Het kerkhof van Sloten was klein. Het lag op een verhoging van opgeworpen zand. Sloten was en is altijd poldergebied geweest. Dus veel water en veel weiland. Om de doden droog te houden moesten er extra voorzieningen worden getroffen. Om het kerkhof stond hoge populieren. Ze stonden als soldaten in een groot vierkant. Populieren houden van water. Dat kwam dus goed uit. Op een dag toen ik weer op dit kerkhof stond om de laatste handelingen te voltrekken, het zegenen van de kist, de bewieroking en het laten zakken van de kist in de aarde, keek ik naar de populieren. Ze waren gesnoeid. Hun kruinen waren eruit gehaald en nu nog meer dan anders stonden ze in het gelid. Toen moest ik denken aan het gedicht van Paul Celan: landschap. De vrouw die vol verdriet aan het graf staat, haar man achterlatend in de grond, een leven samen gedeeld dat nu ten einde is gekomen. Deze eenzaamheid, dit verdriet en dit moeten doormaken van het afscheid herken ik zowel in het beeld van de bomen, de populieren, als in de vrouw, de zuster uit het gedicht die in deze glans staat van de vijvers, zwarte vijvers geluk.

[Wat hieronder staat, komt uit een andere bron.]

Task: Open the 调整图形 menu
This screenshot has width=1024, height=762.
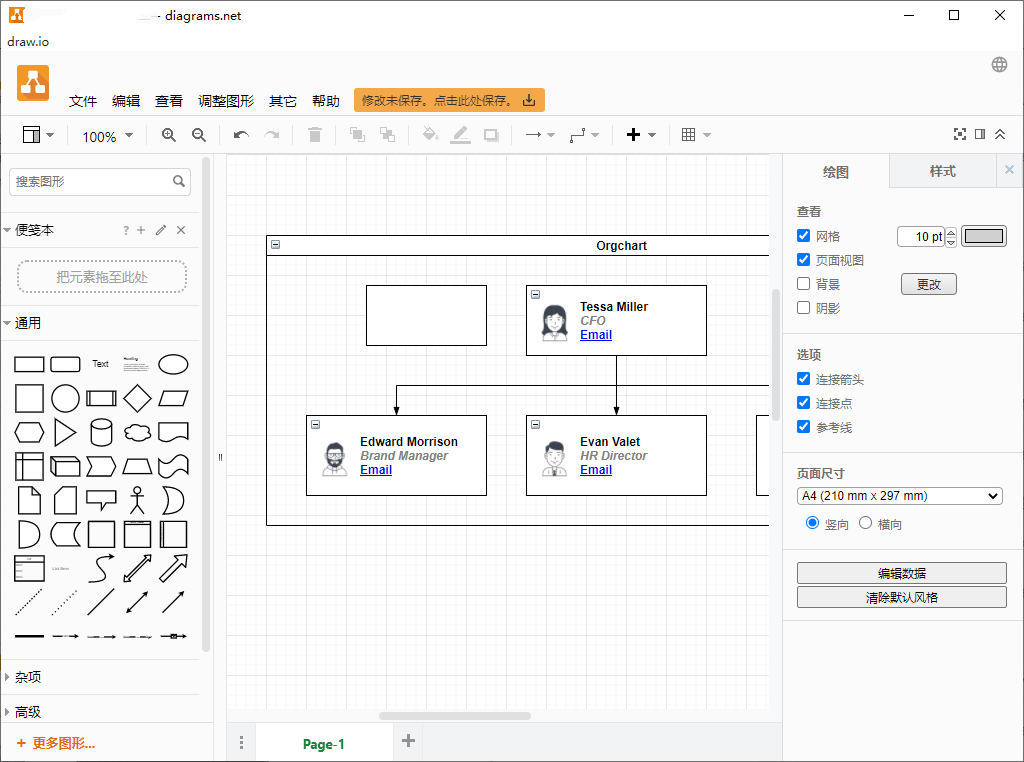Action: click(x=225, y=101)
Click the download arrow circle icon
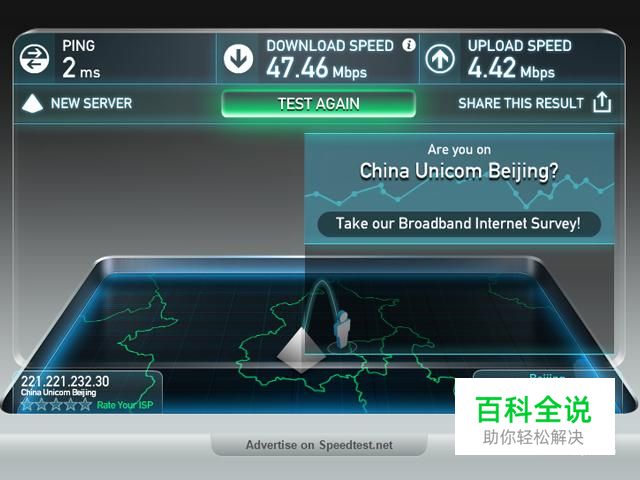640x480 pixels. pyautogui.click(x=238, y=59)
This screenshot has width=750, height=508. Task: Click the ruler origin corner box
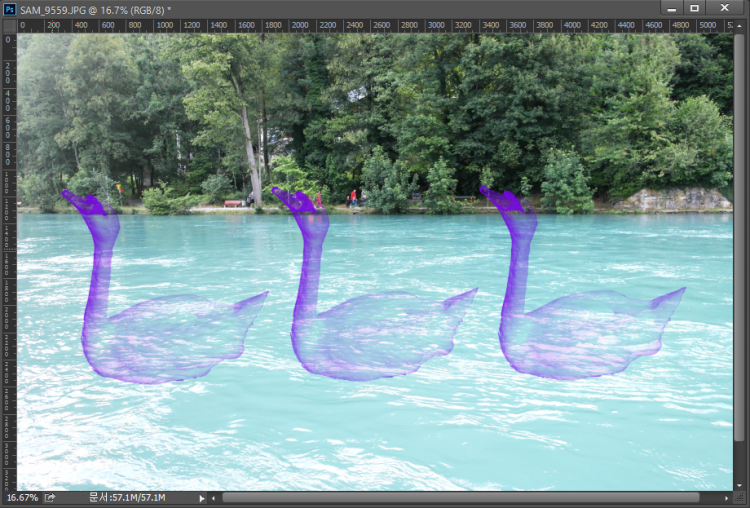coord(9,26)
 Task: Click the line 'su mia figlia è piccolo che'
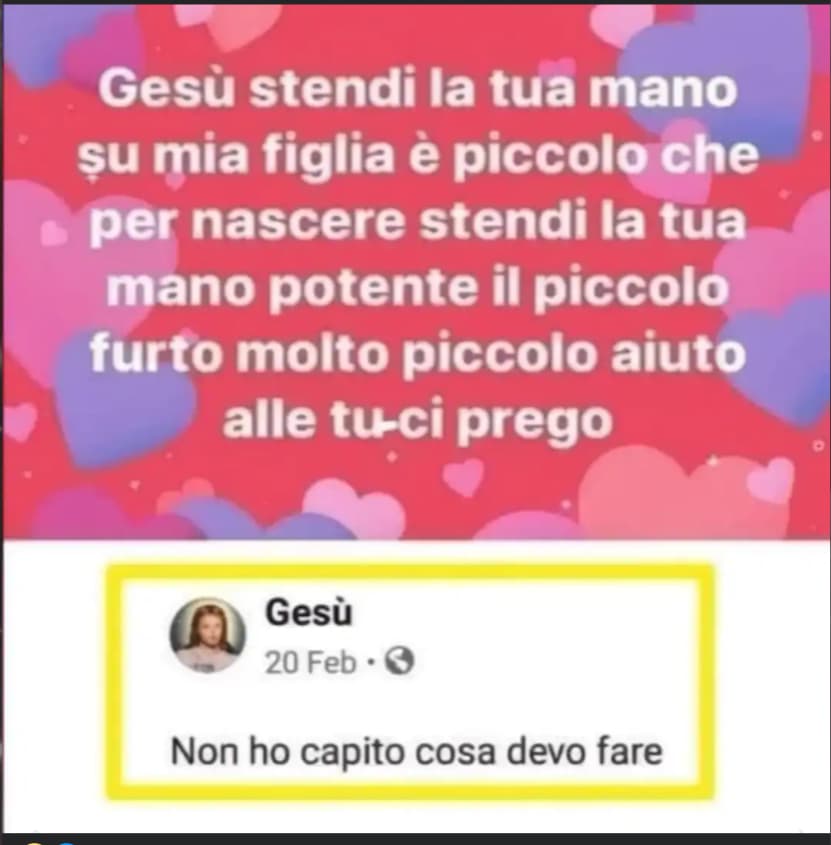click(418, 156)
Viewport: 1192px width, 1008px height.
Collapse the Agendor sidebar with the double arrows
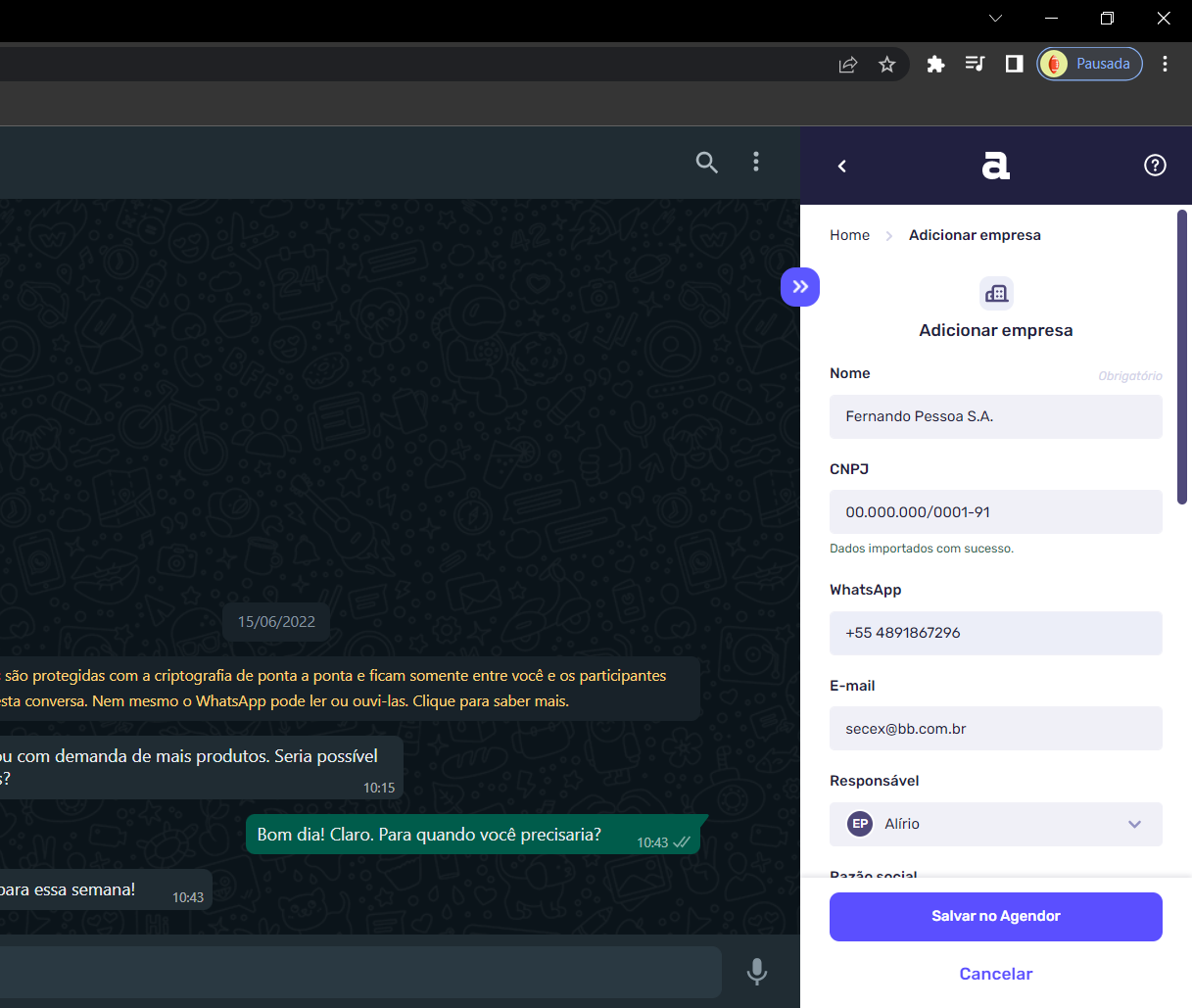coord(800,286)

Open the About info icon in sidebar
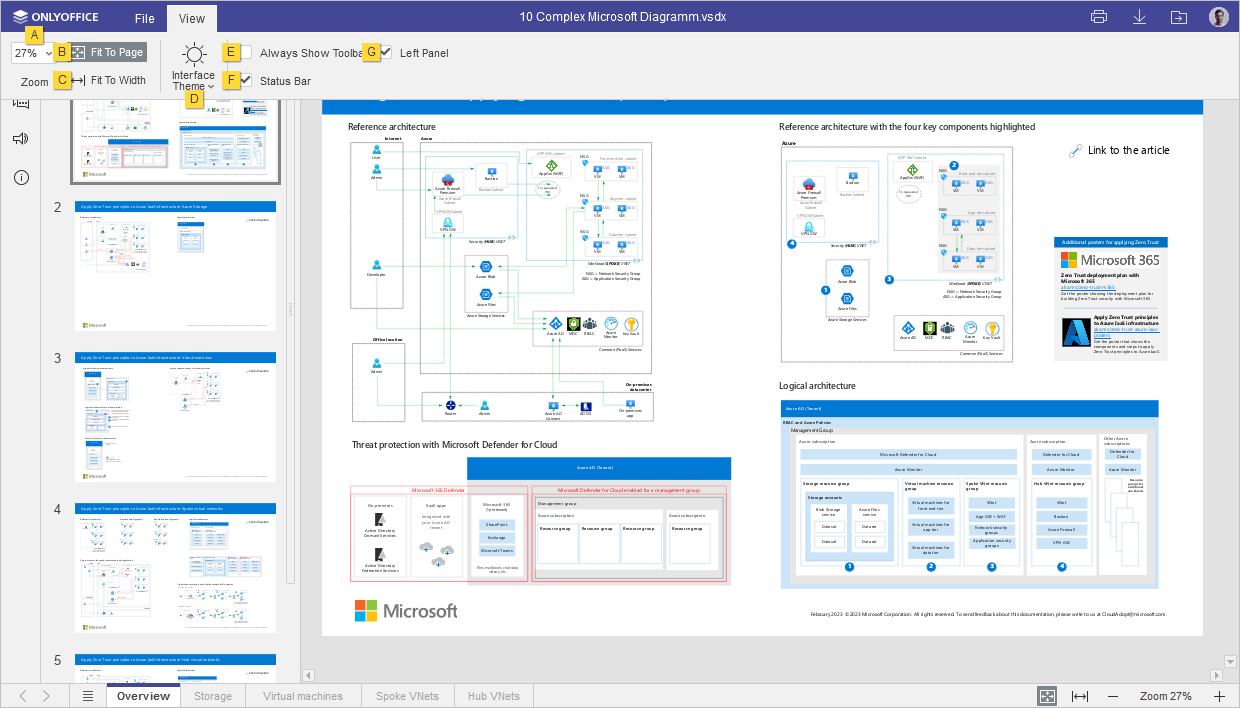pyautogui.click(x=21, y=178)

Het is een droevig gedicht, het maakt een gevoel van melancholie, van diepe onrust los. De bomen, mensen verdwijnen in de zwarte vijvers. Het geluk slokt hen op. Zo loopt het af met ons allemaal. We worden opgeslokt, ingeslikt door het lot. Ons aardse bestaan eindigt. Het geluk is voor ons te sterk, dat houden we niet vol.

De dichter Celan spreekt vanuit zijn eigen obsessie met de dood en het lijden. Zijn persoonlijke ervaringen (onder andere uit de Tweede Wereldoorlog waar zovelen het leven lieten) worden in dit gedicht vleesgeworden woord. Eigenlijk zou ik moeten zeggen boomgeworden woord. Mensen als bomen, en bomen als mensen. Maar ondanks het zwarte van de sfeer is er ook hoop. Hoe zou een aartsoptimist als ik die niet kunnen zien. Die hoop balt zich samen in het woordje ‘zuster. Én in de dichter zelf die ‘zijn zuster’ daar ziet staan en weet wat ze doormaakt. We staan weliswaar misschien alleen maar niet onzichtbaar. We worden opgeslokt door de dood maar niet zomaar. De dichter geeft geen verdere invulling. Dat is aan de lezer. Het uitroepteken achter mensen van deze aarde, is aan ons gericht. Wij zijn aangesproken. Wij zijn de mensen van deze aarde. Wij de lezers van deze Proviand. Het is een uitnodiging ook aan ons om met de dichter mee te kijken en te zeggen: zuster, broeder.